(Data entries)
━━━━━━━━
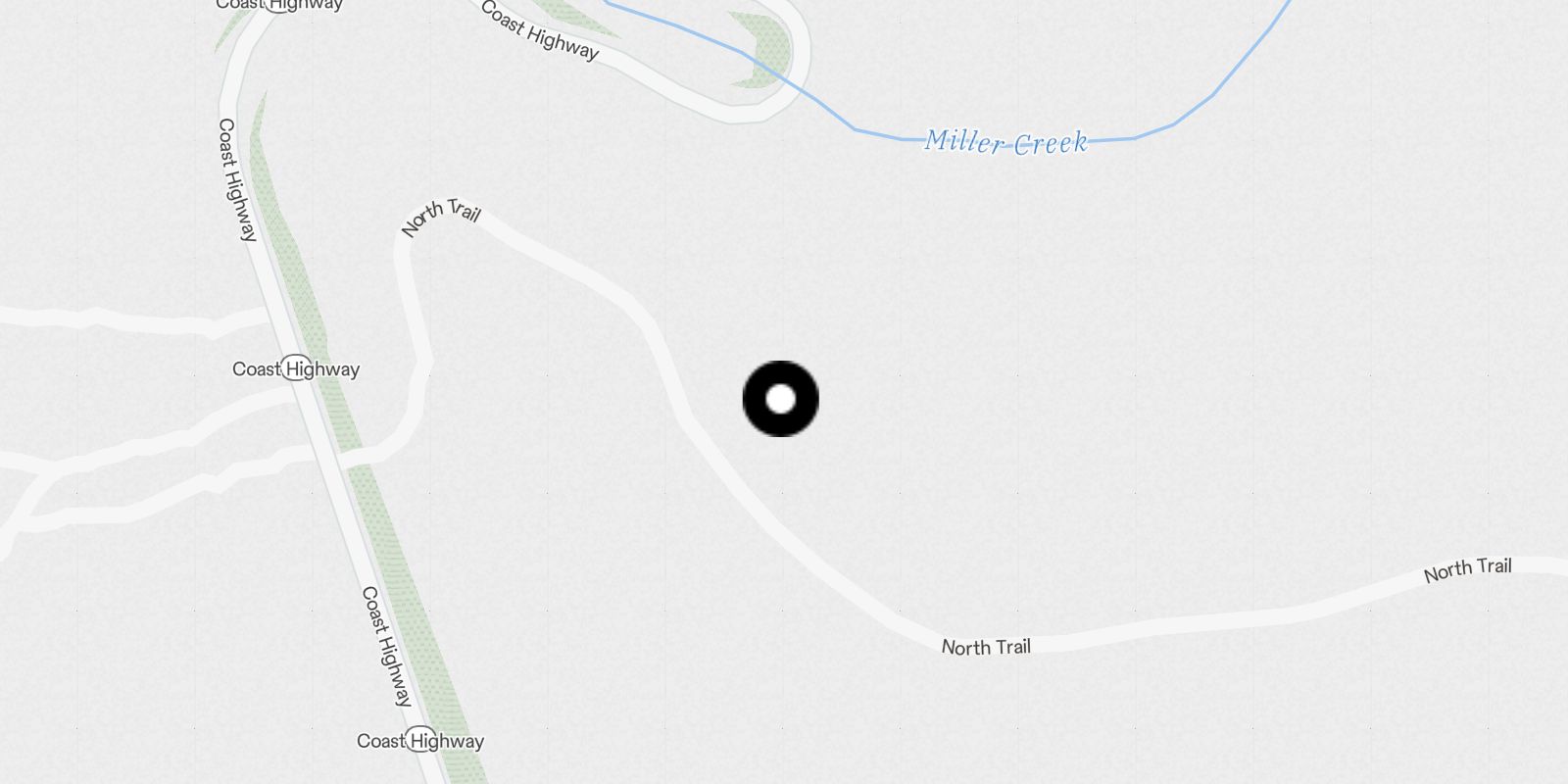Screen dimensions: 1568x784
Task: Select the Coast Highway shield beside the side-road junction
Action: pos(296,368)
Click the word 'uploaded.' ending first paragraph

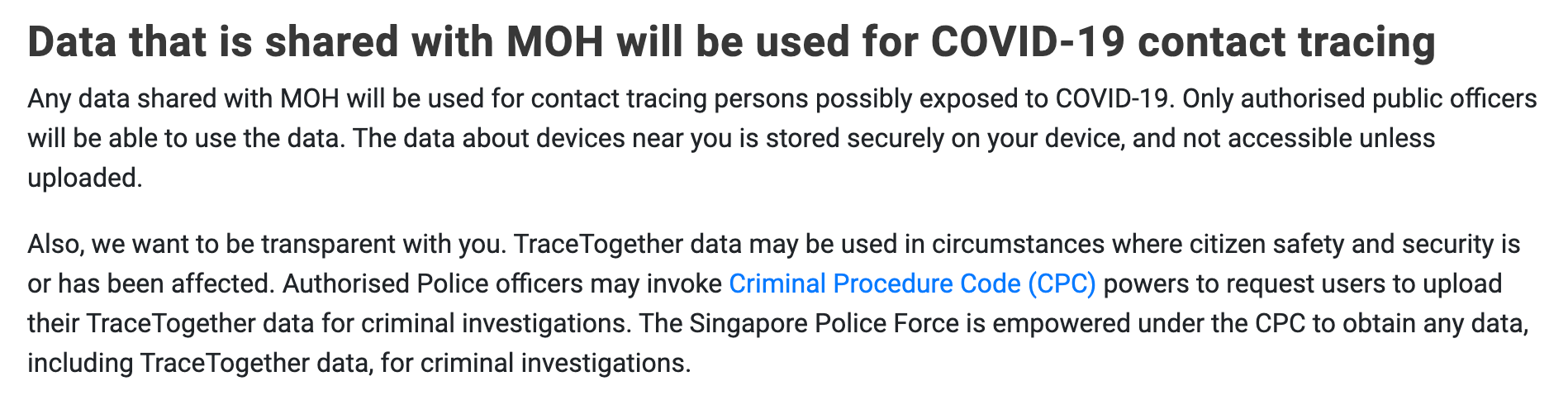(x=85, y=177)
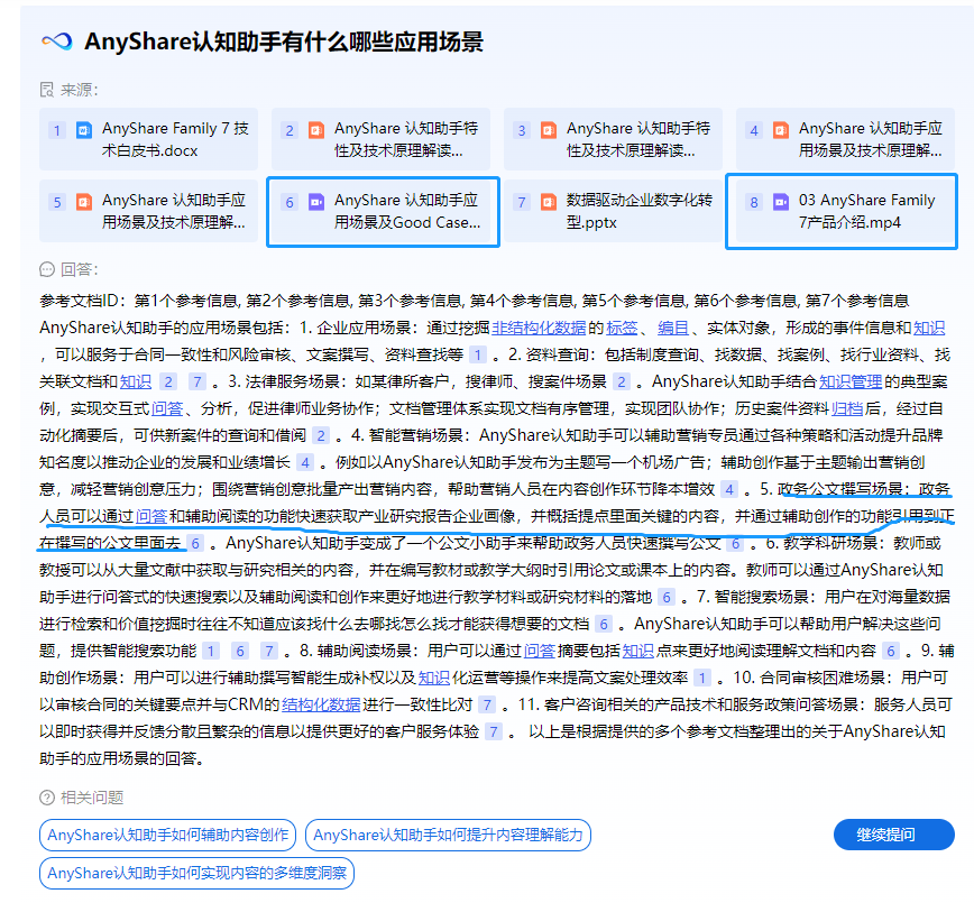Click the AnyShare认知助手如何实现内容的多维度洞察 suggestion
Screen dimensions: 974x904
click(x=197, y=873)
━━━━━━━━
> [SHORT PROBLEM]: Copy out every line of the data entries above again word for word, leaving out the pictures.

> [SOLUTION FOR THIS PROBLEM]:
Screen dimensions: 1568x784
Task: Select the Coast Highway shield beside the side-road junction
Action: pos(296,368)
Click the word 'uploaded.' ending first paragraph

(x=85, y=177)
Click the AnyShare认知助手如何实现内容的多维度洞察 suggestion
Screen dimensions: 974x904
click(x=197, y=873)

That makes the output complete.